Cafiero De Raho-Castel Volturno: la politica deve essere trainante

Di seguito uno stralcio dell’intervista in esclusiva che il Procuratore Nazionale Antimafia dott. Cafiero De Raho ha rilasciato al nostro giornale, facendosi fotografare con lo stesso ed esibendolo come messaggio significativo per le motivazioni rappresentate in prima pagina.

Ma alla specifica domanda su Castel Volturno da parte del nostro direttore Antonio Casaccio, il dott. De Raho è stato di una chiarezza disarmante e come nel suo stile…diretto e sintetico.

«Questo territorio ha pagato tantissimo, in termini di criminalità,abusi e cattiva politica. Per ripartire deve ricostruire un tessuto sociale dove la POLITICA deve essere trainante affinché sia garantito ai cittadini libertà, uguaglianza e giustizia».

Le espressioni politiche che dovrebbero proteggere e guidare questo territorio per la rinascita, dovrebbero essere di grande spessore culturale e di adamantina trasparenza, purtroppo gli esempi che da oltre un anno vengo dati da quest’amministrazione guidata dal sindaco Luigi Petrella vanno in una direzione completamente opposta.
Dopo oltre un anno la giunta non risulta ancora completa, cambi in corsa e fughe continue, mancanza totale di trasparenza comunicativa che va condannata, a prescindere, per metodi e modi che restano ingiustificabili e indegni in un paese democratico.
Non abbiamo nessuna prevenzione verso quest’amministrazione, anche se l’azione finora messa in campo ci fa preoccupare e non poco, pertanto si chiede che amministrano e bene se ne sono capaci,visto che sono stati eletti democraticamente ed hanno la responsabilità per farlo, non è accettabile assistere a liti continue e ricatti che di politico non hanno nulla ma d’interessi tantissimo.

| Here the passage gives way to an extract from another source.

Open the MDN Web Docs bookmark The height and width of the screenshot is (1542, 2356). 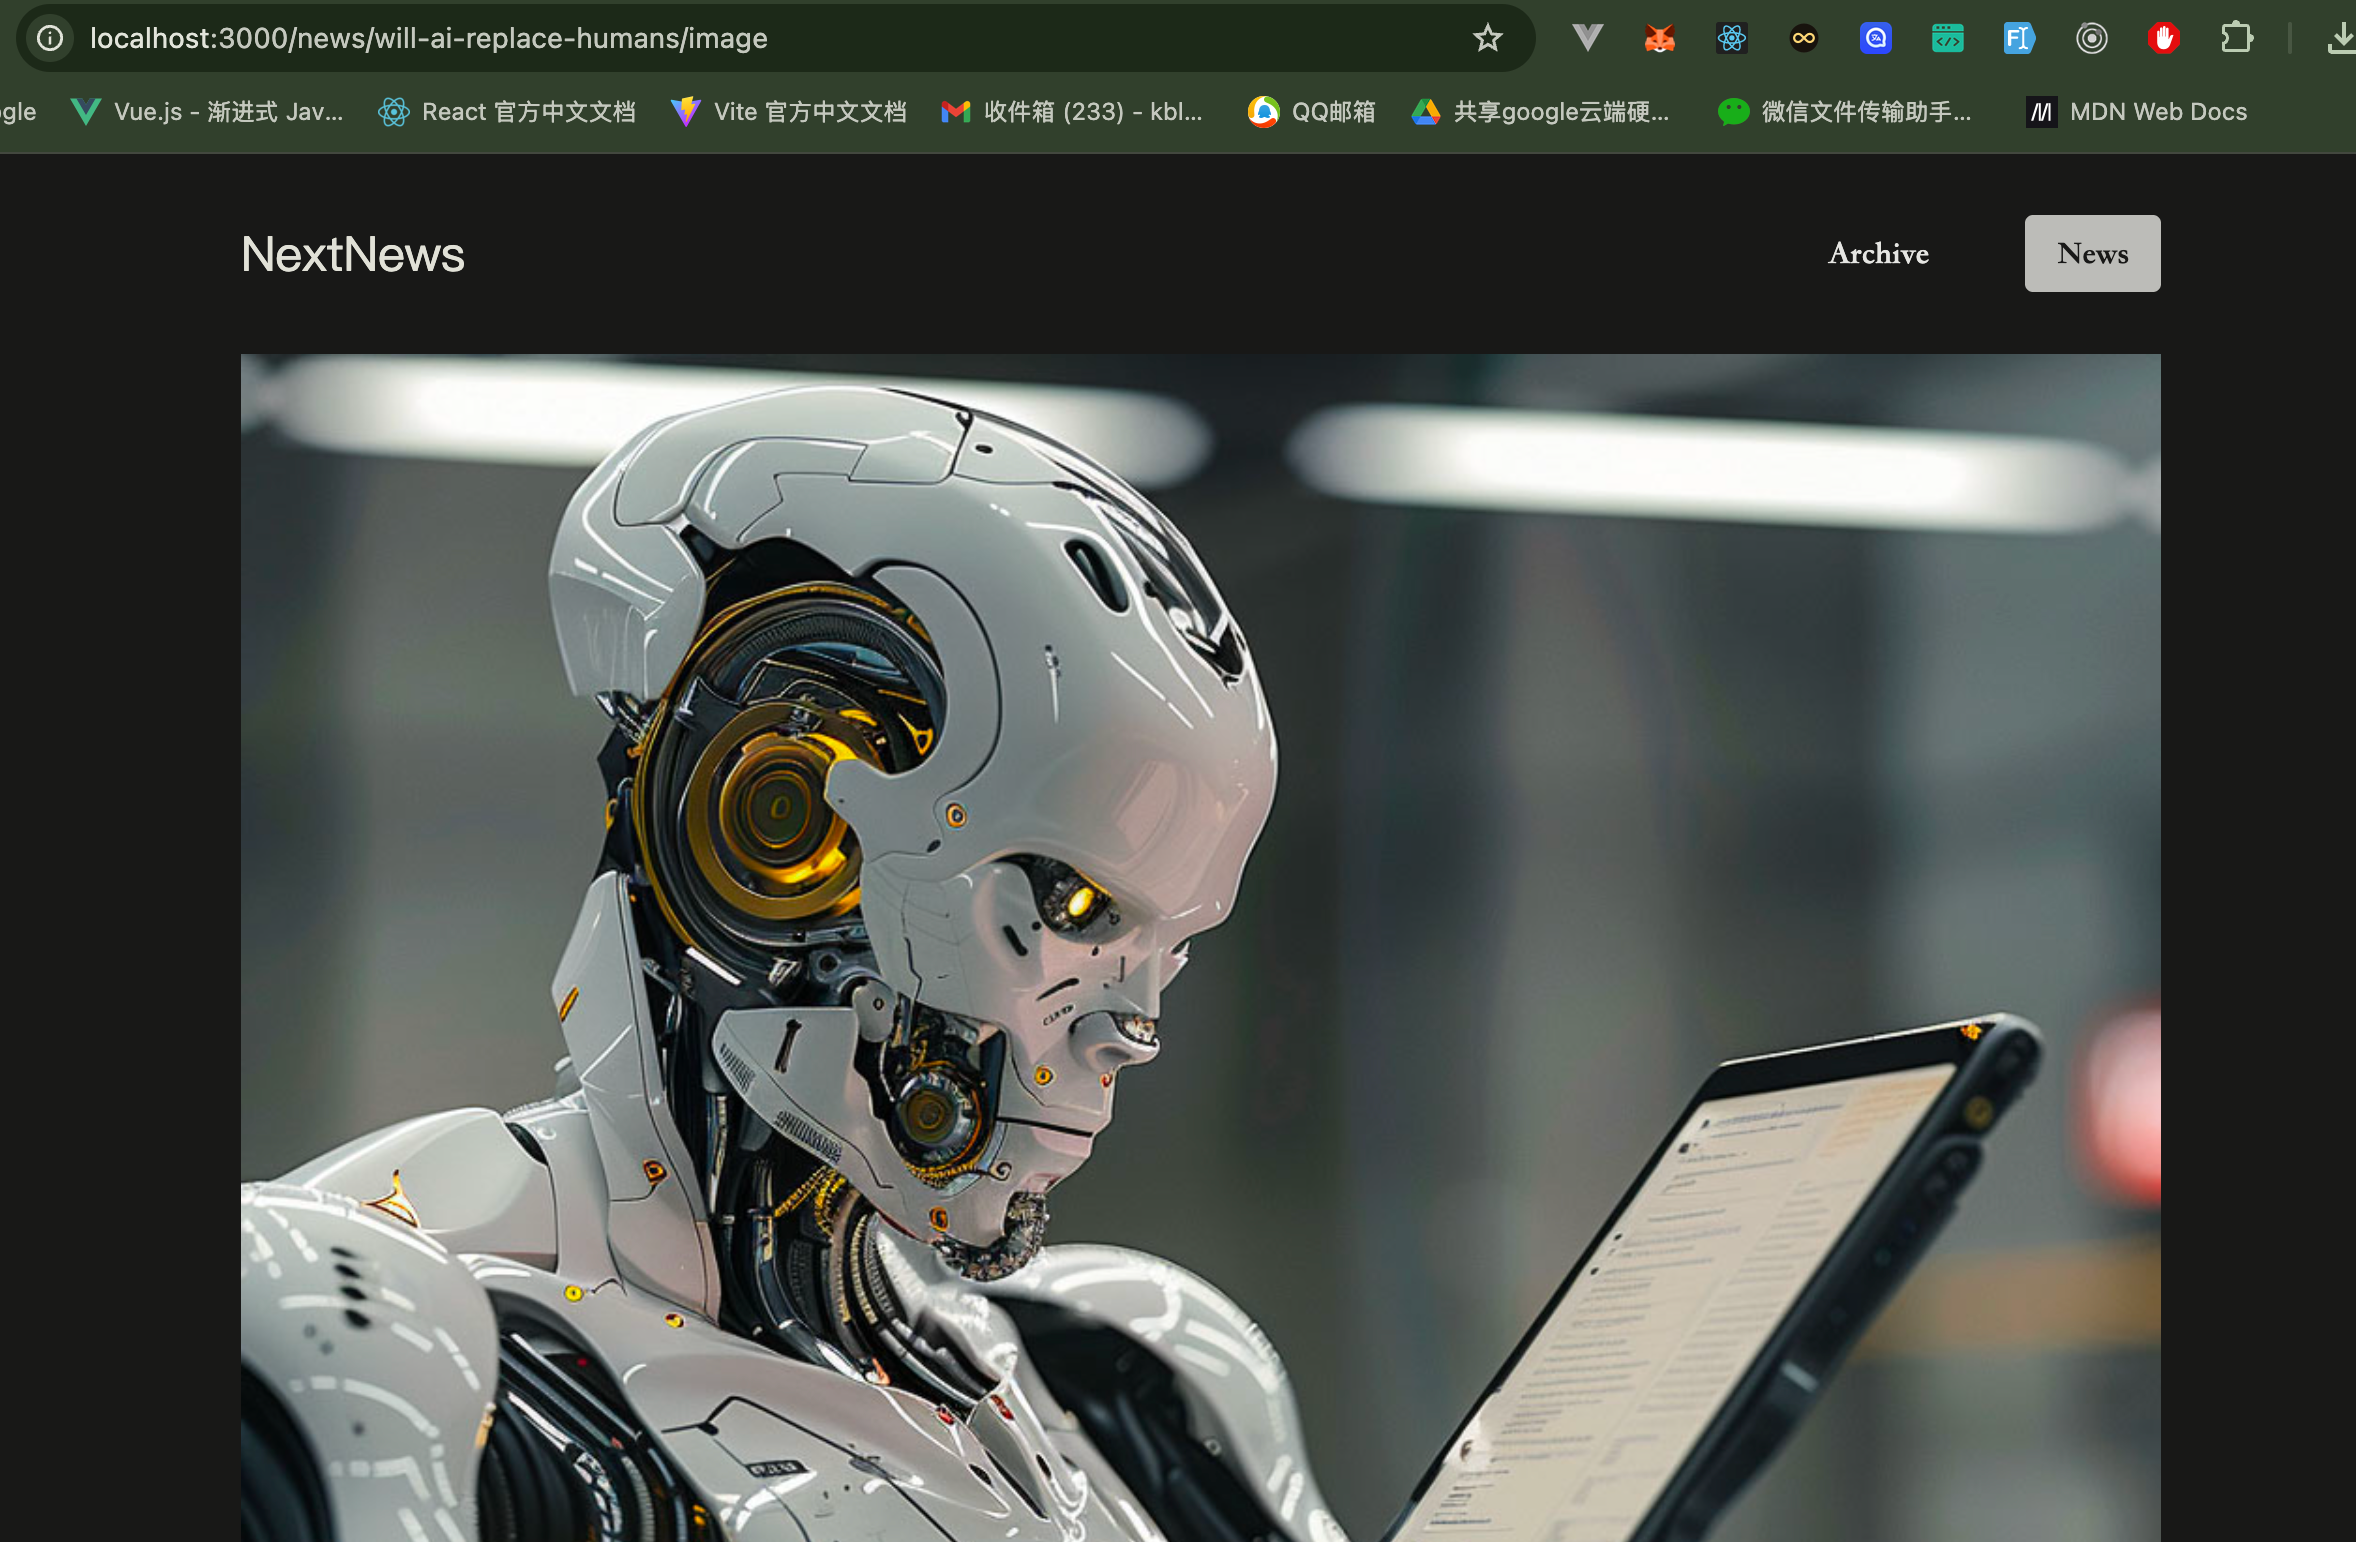(x=2137, y=112)
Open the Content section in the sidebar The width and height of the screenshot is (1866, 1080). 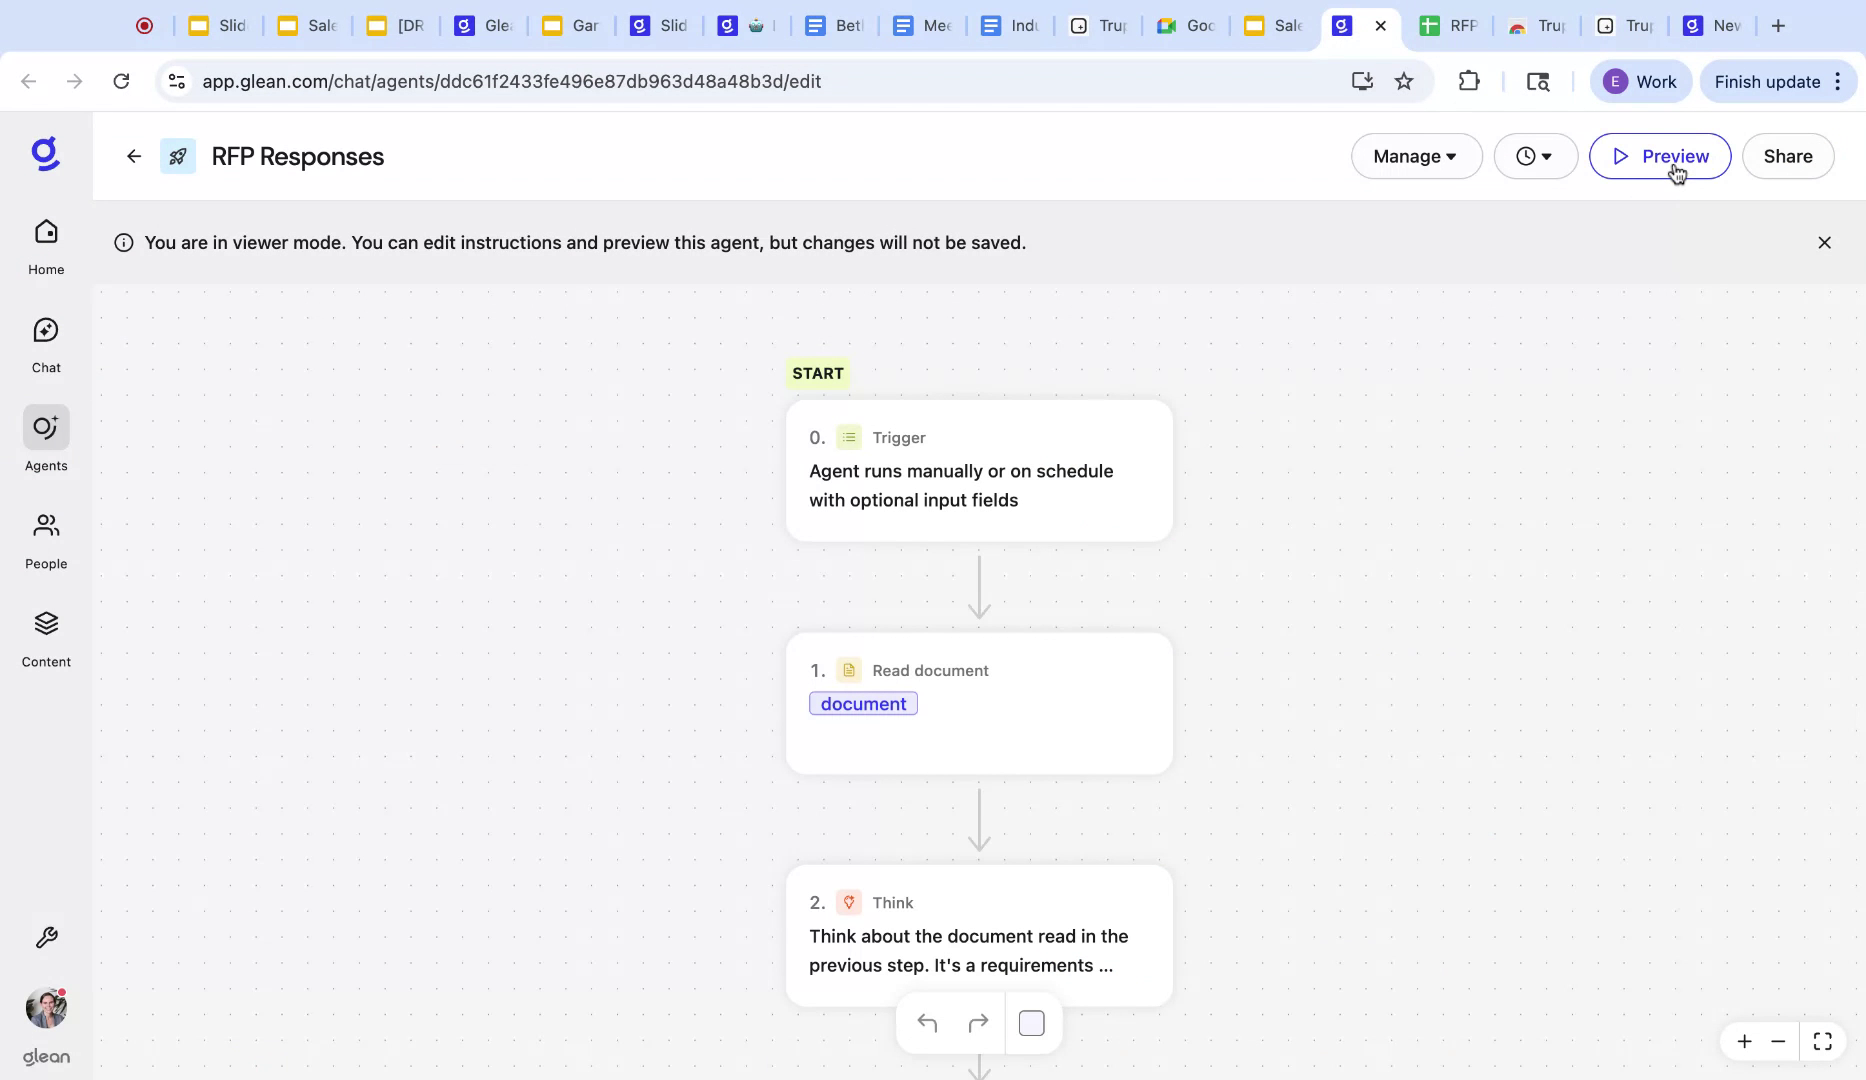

Si spera per l’autunno di avere un amministrazione completa in tutte le sue espressioni, che si presenti al territorio attraverso una conferenza stampa e si inizi a programmare il futuro.
Noi continueremo a svolgere il nostro compito, d’informazione costruttiva e lontani da posizioni precostituite, non facendo venir meno la nostra disponibilità verso tutti, ma non venendo meno al ruolo di controllo e denuncia di cui la nostra mission ne ha compito e ruolo.
Il Procuratore Cafiero De Raho ha speso parole gratificanti verso l’impegno ed il lavoro di questa redazione, promettendoci che non farà mancare la sua attenzione e impegno per il territorio.

Tutti insieme possiamo farcela, ma nel rispetto dei ruoli diversi che ci vedono impegnati, ma resettando quest’anno horribilis che davvero ha dato dei risultati negativi e imbarazzanti e il covid non può essere da solo una giustificazione.
La legalità non è un optional, e non va confusa con il controllo del territorio e per l’azione meritevole ma isolata del comando di PM, mentre diventa fondamentale la TRASPARENZA.
Buon Ferragosto
(Tommaso Morlando)

Procuratore, lei sa bene che la realtà di Informare nasce e vive a Castel Volturno, un fortino del clan dei casalesi. Quale segnale deve partire da queste terre ancora un po’ fragili?

«È da questi territori che deve partire la ricostruzione di un tessuto sociale molto forte. Soprattutto, credo che Castel Volturno abbia subìto sofferenze atroci come stragi, omicidi, traffico di stupefacenti e addirittura una mafia nigeriana che paga la camorra del clan dei casalesi. In quelle zone c’è stato un controllo mafioso rigoroso, tanto da sottomettere altre organizzazioni criminali. È da qui che deve ripartire un’azione culturale e sociale forte. Occorrono segnali importanti come la finalizzazione sociale dei beni confiscati alla camorra, ma soprattutto un segnale decisivo dev’essere dato dalla politica locale. Il cittadino dev’essere protetto dalle espressioni della politica che va a governare quel territorio; istituzioni come il sindaco e la giunta comunale, specialmente nei comuni in cui c’è stata una forte pressione camorrista, devono essere trainanti in una finalità di rinascita per garantire alla popolazione libertà, uguaglianza, giustizia e sostegno. Insomma: tutto ciò che un cittadino si aspetta dalla politica».